27 de novembro de 2006

Depois



Depois da morte do artista, ficam por cá os textos, as pinturas, a argamassa moldada que um dia imaginou, sentiu e permitiu que conhecêssemos. Depois da morte do artista, as frases ganham novo sentido, os borrões de tinta são claras declarações de pensamento e o ferro retorcido uma dança harmoniosa suspensa no ar.

Pois, depois da morte do artista, quando não mais poderá seduzir ou espantar com os seus arrogantes, incómodos, tristes e por vezes banais, sonhos transpostos para a realidade.

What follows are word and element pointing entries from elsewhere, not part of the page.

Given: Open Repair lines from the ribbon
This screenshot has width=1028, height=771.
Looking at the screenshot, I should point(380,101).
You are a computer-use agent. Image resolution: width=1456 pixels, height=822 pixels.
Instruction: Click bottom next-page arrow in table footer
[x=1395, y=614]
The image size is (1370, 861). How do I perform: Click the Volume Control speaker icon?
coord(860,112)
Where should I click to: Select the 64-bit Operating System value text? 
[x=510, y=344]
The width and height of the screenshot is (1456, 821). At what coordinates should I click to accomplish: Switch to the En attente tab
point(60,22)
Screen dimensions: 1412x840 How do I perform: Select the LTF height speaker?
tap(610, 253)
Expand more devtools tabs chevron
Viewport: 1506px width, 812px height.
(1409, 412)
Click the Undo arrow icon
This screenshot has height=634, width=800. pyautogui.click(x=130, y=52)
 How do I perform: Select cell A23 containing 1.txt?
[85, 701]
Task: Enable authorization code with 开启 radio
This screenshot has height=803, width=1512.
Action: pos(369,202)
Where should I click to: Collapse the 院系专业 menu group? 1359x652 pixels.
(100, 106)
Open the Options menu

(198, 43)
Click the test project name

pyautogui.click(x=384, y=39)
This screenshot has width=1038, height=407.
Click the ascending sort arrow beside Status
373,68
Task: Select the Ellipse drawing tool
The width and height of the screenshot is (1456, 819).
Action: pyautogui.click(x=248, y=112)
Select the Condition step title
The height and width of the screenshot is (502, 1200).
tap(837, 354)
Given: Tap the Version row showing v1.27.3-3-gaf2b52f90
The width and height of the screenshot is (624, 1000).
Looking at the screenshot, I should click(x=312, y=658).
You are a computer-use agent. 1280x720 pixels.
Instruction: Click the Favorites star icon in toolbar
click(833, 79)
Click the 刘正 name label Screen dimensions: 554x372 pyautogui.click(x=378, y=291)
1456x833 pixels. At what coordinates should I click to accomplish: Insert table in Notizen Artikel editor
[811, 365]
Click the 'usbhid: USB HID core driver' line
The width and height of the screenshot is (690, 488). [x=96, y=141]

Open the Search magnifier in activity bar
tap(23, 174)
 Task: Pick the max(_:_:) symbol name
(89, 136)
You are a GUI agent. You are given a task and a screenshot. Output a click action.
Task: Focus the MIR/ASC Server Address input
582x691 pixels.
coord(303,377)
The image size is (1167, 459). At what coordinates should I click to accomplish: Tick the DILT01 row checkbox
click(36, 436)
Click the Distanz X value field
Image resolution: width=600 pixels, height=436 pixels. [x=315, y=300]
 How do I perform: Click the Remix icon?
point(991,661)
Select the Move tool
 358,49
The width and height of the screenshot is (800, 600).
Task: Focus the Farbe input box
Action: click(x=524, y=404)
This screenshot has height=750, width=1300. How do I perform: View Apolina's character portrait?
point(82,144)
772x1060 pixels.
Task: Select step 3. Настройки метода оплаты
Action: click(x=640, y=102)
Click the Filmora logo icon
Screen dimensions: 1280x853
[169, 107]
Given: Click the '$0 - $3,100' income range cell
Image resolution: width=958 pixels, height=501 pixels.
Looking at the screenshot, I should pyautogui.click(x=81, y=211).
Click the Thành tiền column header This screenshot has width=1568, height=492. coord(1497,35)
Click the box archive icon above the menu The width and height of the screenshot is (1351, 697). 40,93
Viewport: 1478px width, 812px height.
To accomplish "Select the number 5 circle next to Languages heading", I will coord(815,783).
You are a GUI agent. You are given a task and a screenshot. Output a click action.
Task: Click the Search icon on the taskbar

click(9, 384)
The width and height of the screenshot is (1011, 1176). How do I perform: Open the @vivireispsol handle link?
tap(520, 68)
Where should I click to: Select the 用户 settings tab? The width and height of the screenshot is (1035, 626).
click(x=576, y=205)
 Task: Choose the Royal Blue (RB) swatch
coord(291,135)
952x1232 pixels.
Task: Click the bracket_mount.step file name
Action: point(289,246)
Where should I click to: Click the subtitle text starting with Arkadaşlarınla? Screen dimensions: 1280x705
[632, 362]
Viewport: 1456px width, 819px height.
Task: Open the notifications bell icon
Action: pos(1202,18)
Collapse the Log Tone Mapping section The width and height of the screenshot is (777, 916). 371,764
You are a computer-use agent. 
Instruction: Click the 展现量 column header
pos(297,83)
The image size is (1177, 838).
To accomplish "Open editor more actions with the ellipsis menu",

E, às vezes, imagino como seria se alguém lesse no futuro [porque de borrões nada percebo (presente triste, este) e de trolha pouco ou nada tenho (agora)] o que escrevi num qualquer dia então longínquo e totalmente desconhecido para a singular personagem que tivesse tal ousadia. Como deveria ecoar ruidosamente na sua cabeça! Como deveria soar-lhe estranho toda a palavra e texto em que deixasse os olhos pousar. Certamente faria caretas hilariantes [não nego que gostaria de as apreciar, lá onde quer que estivesse]. E, certamente também, veria de outro modo o que eu agora vejo [acontecimento recorrente mesmo agora, já que falo nisso] e pensaria para consigo onde nasceria tamanha turbulência e peso [mental]. Afinal, como poderia não haver relatos de passarinhos chilreando, arco-íris numa manhã de piquenique, fins de tarde quentes à beira mar? Meu caro, só me ocorre dizer se poderei dar uma resposta satisfatória enquanto ainda estou no presente que duvido vir a ser futuro lido? … Bem, por que não? Sim, é verdade, por que não deixar os pontos nos is desde já e poupar trabalho a quem um dia, ocasional e tristemente, perdesse tempo com estas palavras?

Simples: Quem rabisca folhas, pintalga a bata de todas as cores ou fere as mãos no metal, não quer justificar o que faz ou escrever prefácios às suas divagações instantâneas. Quer apenas qualquer coisa sem querer ser diferente ou especial ou notável ou importante ou recordado. Quer somente um momento seu.

2 comentários:

jumpman disse...

"Quer somente um momento seu."

Tão simples quanto isso. Sem prestar atenção ao que futuras leituras, noutro tempo distante, poderão pensar sobre tais palavras. Simplesmente algo que sabe ser dele e de mais ninguém.


E como é curioso que depois de mortos, maior parte dos artistas ganham ainda mais notoriedade, passando em algumas ocasiões, de bestas a bestiais..

***

Anónimo disse...

mais que um momento seu... um sonho, uma utopia, um gesto que tornará esse momento eterno.